Vesko a promis d’aller chercher le père ; il entreprend un périlleux voyage, traversant des régions qui sont devenues terre étrangère et hostile. La peur le tenaille, il craint pour sa vie quand des patrouilles croates l’arrêtent, car il a été déclaré criminel de guerre. Il a réussi à convaincre son père de partir avec lui mais le retour est plein d’embûches. Mais sur le chemin du retour, alors que la peur et la colère s’intensifient chez Vesko, son père se montre calme, sachant dépasser les rancoeurs et les conflits. Il faut dire qu’il a embarqué dans la voiture de son fils des bidons de miel. Il sait que ce nectar efface les haines entre les hommes que leur origine et leur religion divisent. Et il va se servir de ce miel comme d’un laissez-passer quand ils rencontrent sur leur route des Croates mal disposés envers eux. Il va leur offrir des pots de miel, tout comme il n’aura de cesse d’en faire apporter un bidon de cinquante kilos à Véra qui lui a sauvé la vie.

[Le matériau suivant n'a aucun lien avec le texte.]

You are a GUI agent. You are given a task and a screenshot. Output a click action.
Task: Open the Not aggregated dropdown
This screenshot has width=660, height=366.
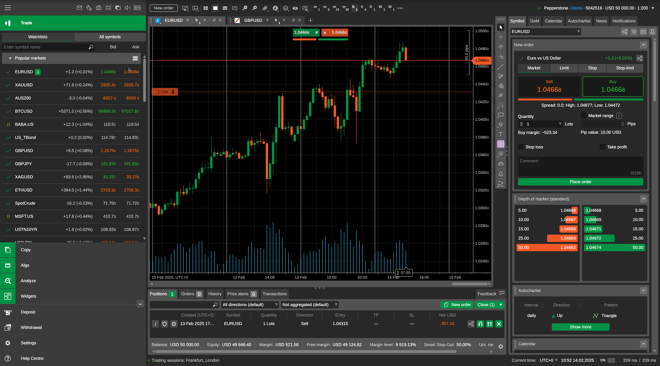(x=310, y=305)
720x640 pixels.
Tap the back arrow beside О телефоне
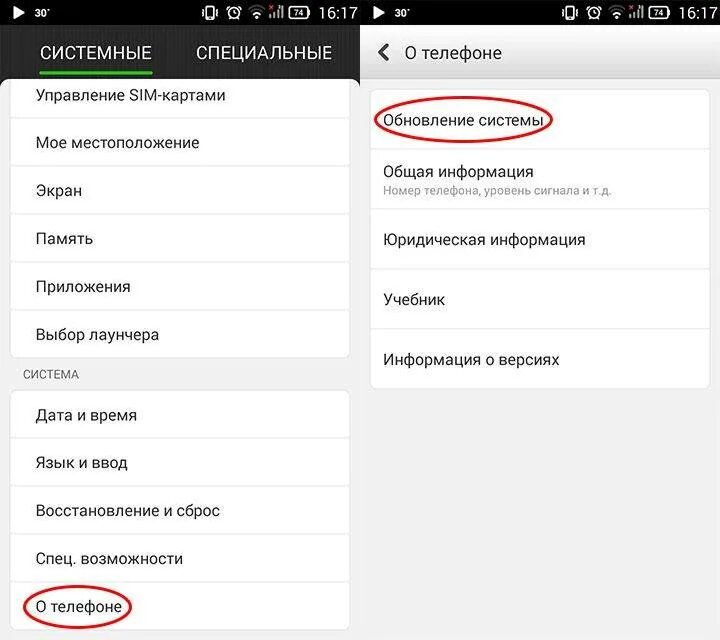384,53
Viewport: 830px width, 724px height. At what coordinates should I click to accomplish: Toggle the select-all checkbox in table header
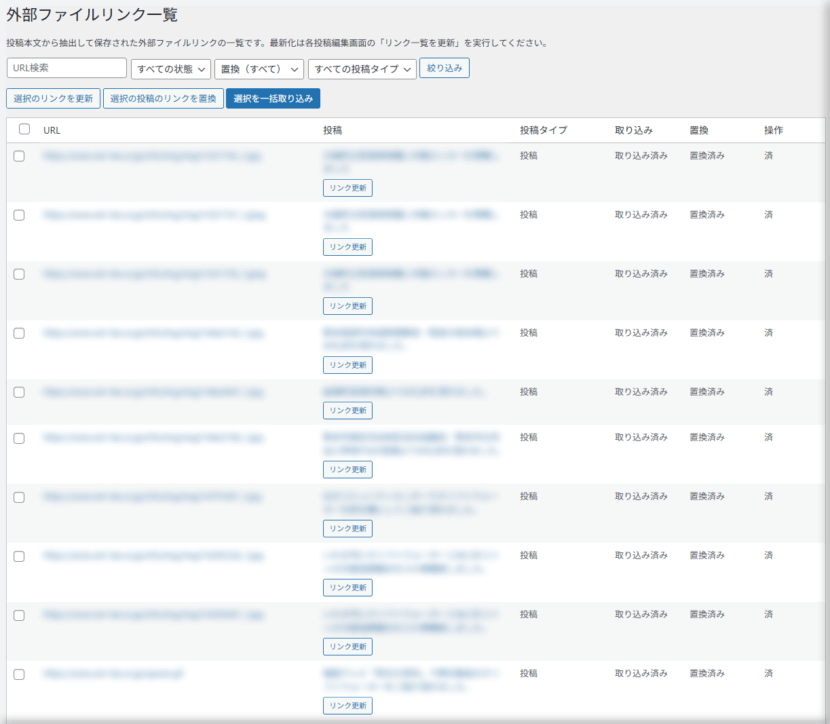coord(24,130)
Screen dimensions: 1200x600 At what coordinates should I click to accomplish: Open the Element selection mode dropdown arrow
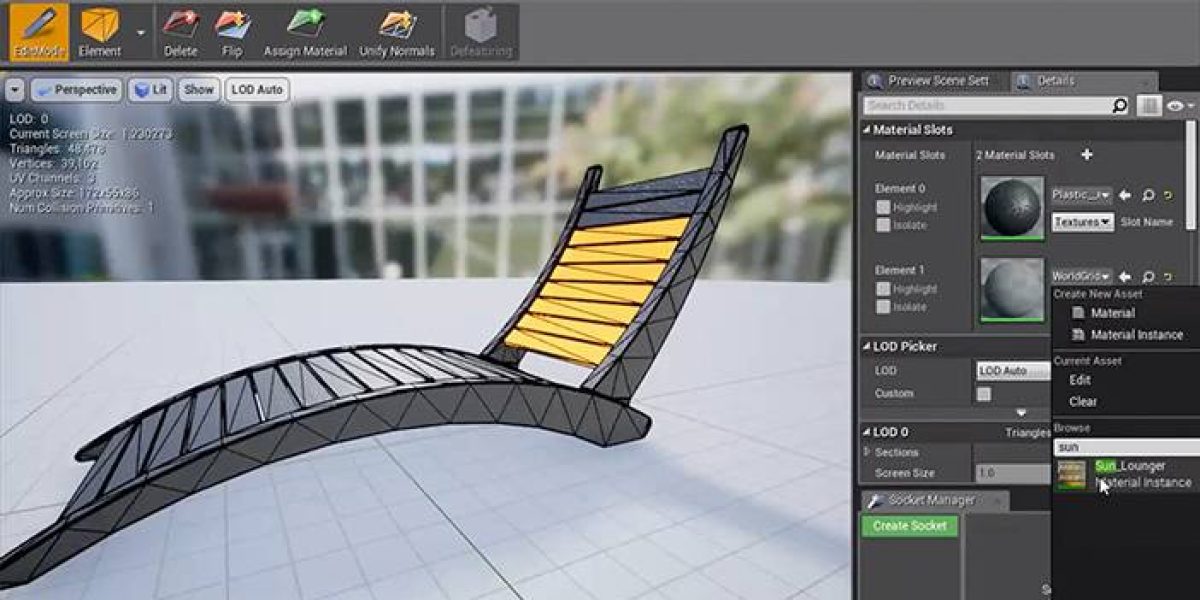[x=140, y=32]
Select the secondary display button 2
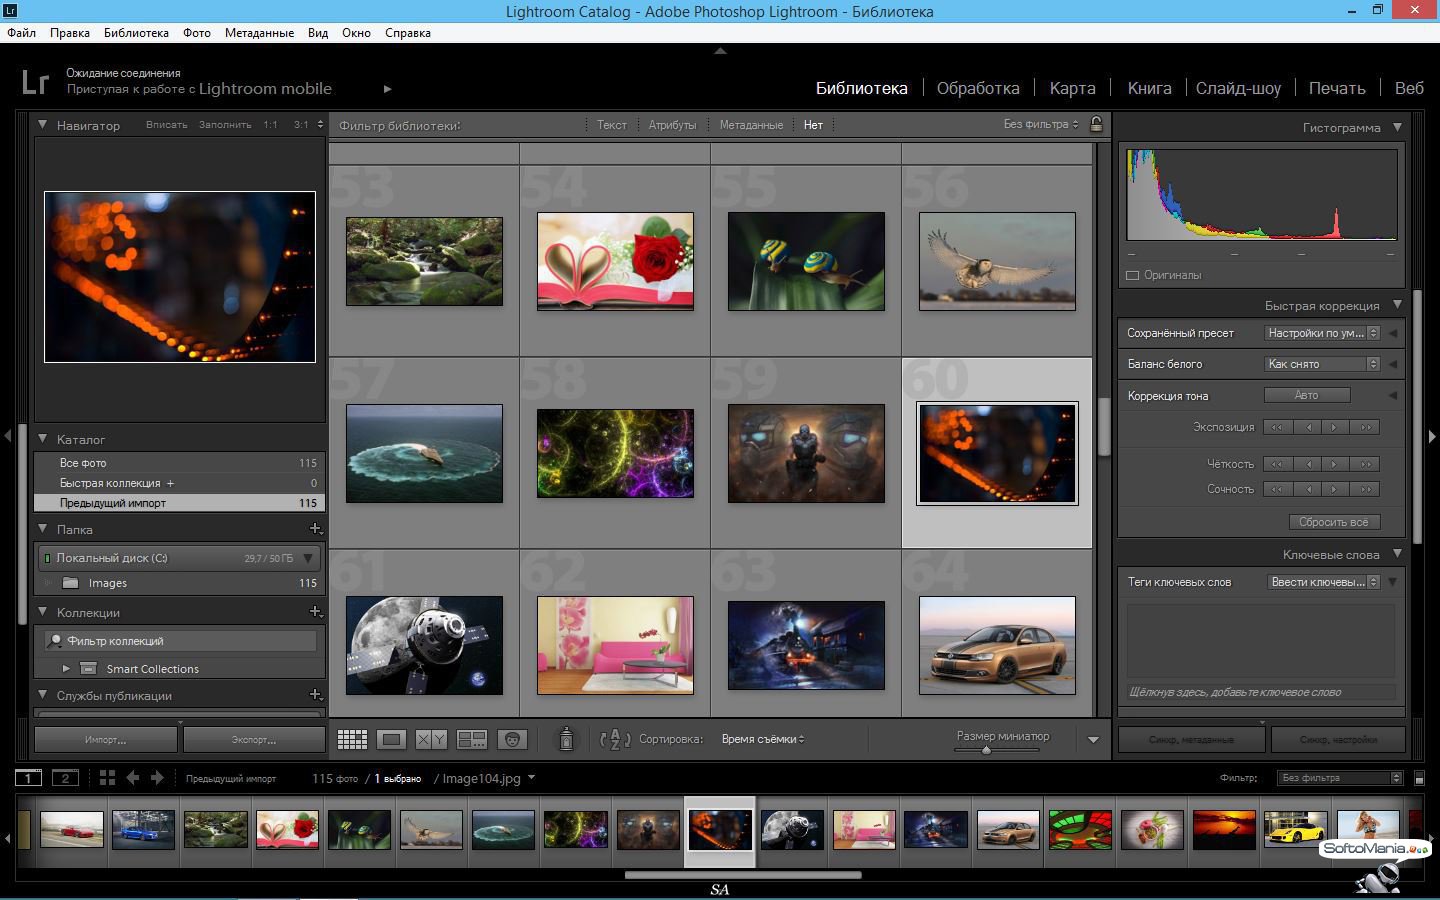1440x900 pixels. [65, 778]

Le narrateur qui raconte l’histoire, l’a entendue raconter par Vera dont il est un des patients. Elle-même la tenait de Vesko lui-même venu la remercier pour son geste en lui offrant un gros bidon de miel et en se laissant aller à raconter son histoire.
Une histoire où fiction et réalité se rencontrent : "Le narrateur me ressemble, dit l'auteur, et Véra existe, je la connais et l'ai rencontrée". L'histoire fait appel au vécu de l'auteur avec parfois des transpositions de périodes. Par ex. Vesko est plutôt représentatif des contemporains du père, alors que le père ressemble à des vieux Suisses, taiseux et silencieux.
Le roman est fait d'un récit dans le récit représentatif de ce qui se passait dans le pays à ce moment-là. Une écriture presque légère au milieu de la violence des faits. L'auteur semble ne pas vouloir s'attarder sur la guerre. Des passages sont drôles, cocasses. Pendant la guerre, les murs étaient couverts de phrases assez cocasses, telle que "Repeindre, à quoi bon ?"
Le fonds historique est brossé par petites touches, parfois ironiques à l'égard de l'ONU, les ONG, les Occidentaux, les médias, les va-t-en guerre ...L'auteur remet la guerre à sa place, en montrant qu'elle est toujours absurde et qu'elle ne résout rien.
Le miel, le héros du livre, est un viatique. Le miel, les abeilles ... La société des abeilles s'oppose à notre société qui part à la dérive et qui est une société de frelons.
La fin du livre peut être déroutante. Quel en est le sens ? Un geste peut compter dans un sens favorable ou néfaste; on ne peut jamais prévoir.